Negli ultimi anni, la povertà energetica ha destato particolare attenzione in ambito istituzionale sia europeo che nazionale. Dai dati dell’Osservatorio della Commissione Europea, infatti, risulta che 80 milioni di persone non sono state in grado di acquistare quei beni energetici minimi necessari al loro benessere e di queste circa 4 milioni sono in Italia.
In uno scenario in cui entro il 2050 metà dei cittadini UE potrebbero auto-produrre la propria energia, individualmente o collettivamente, tramite forme cooperative, nelle aspettative europee le comunità energetiche rappresentano un importante strumento di mitigazione della povertà energetica. Tutti i cittadini, specie quelli con un reddito basso, dovrebbero essere in grado di beneficiare della partecipazione ad una comunità energetica, sfruttando un accesso a buon mercato alle rinnovabili e di strategie di risparmio energetico.

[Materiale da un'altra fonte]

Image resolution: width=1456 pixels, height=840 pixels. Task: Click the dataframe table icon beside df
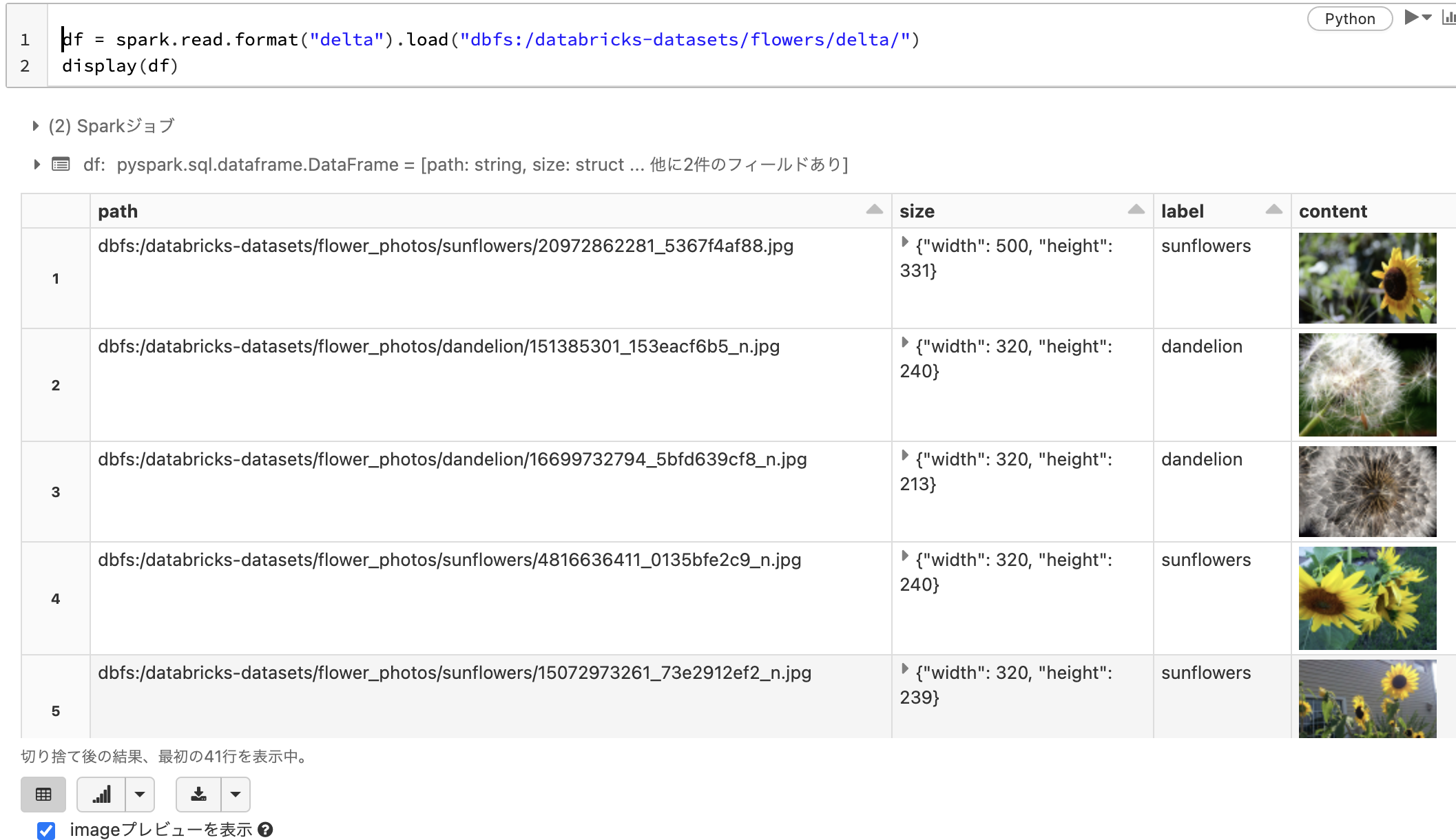61,164
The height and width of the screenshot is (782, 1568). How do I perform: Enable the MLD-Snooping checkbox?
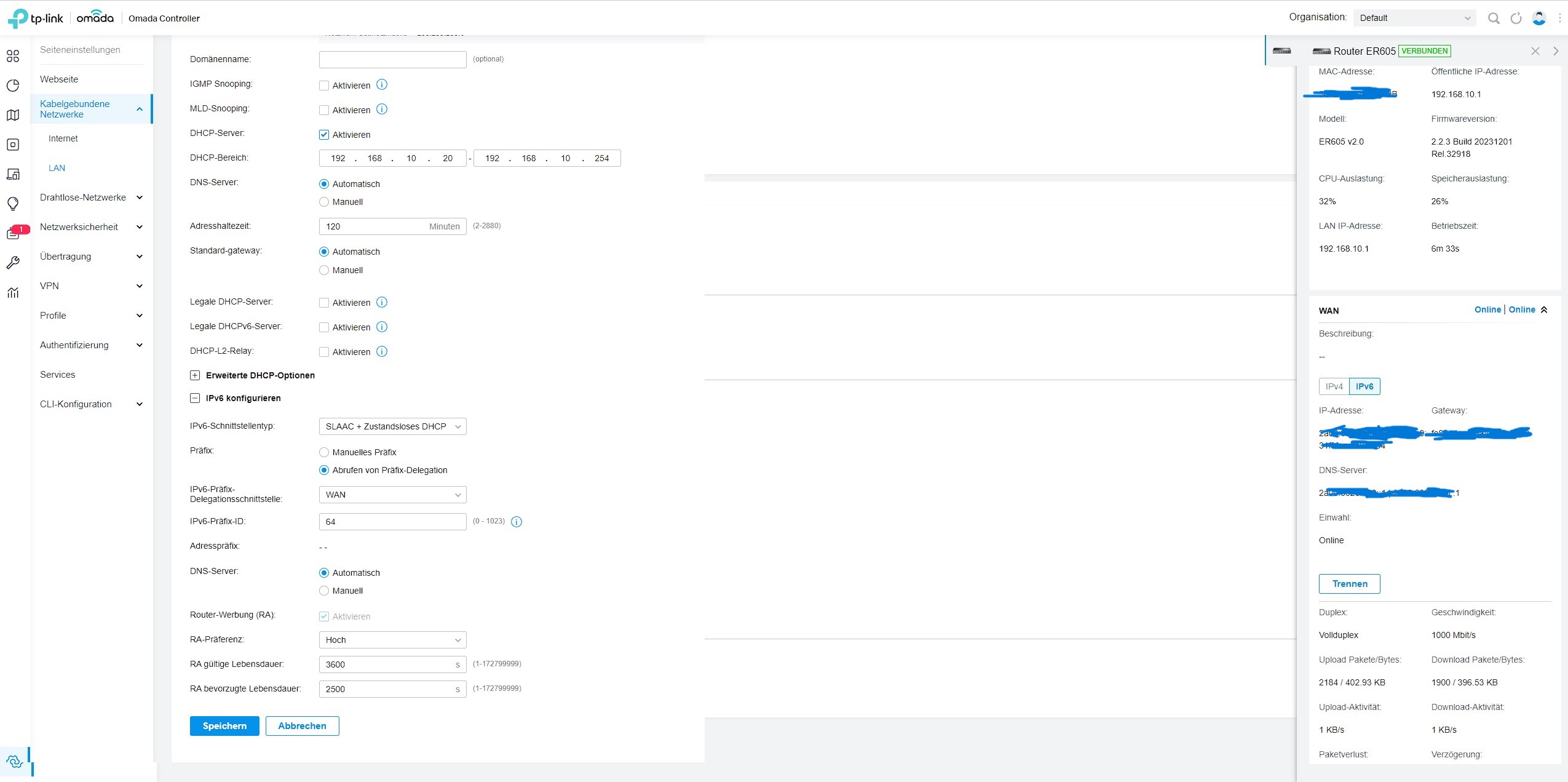[324, 110]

Una risposta alle crisi globali
Questo è il momento storico per attuare la rivoluzione energetica di cui si sta parlando. E ci sono tutte le condizioni. Il prezzo delle tecnologie da fonti rinnovabili è in continua riduzione, cosa che non si può certamente dire per le fonti fossili sotto scacco delle logiche geopolitiche. Tante sono le risorse economiche che arrivano e che arriveranno su questi temi. Le comunità energetiche possono rappresentare una risposta strutturale alle famiglie e alle imprese in difficoltà, ma anche una risposta concreta all’emergenza climatica, sociale e ai conflitti. Spopolamento, mobilità elettrica, economia circolare e contrasto alla povertà energetica sono soltanto alcuni dei temi per cui vale la pena accelerare per attivare gli strumenti che possano facilitare la nascita e l’attività di tante altre comunità energetiche.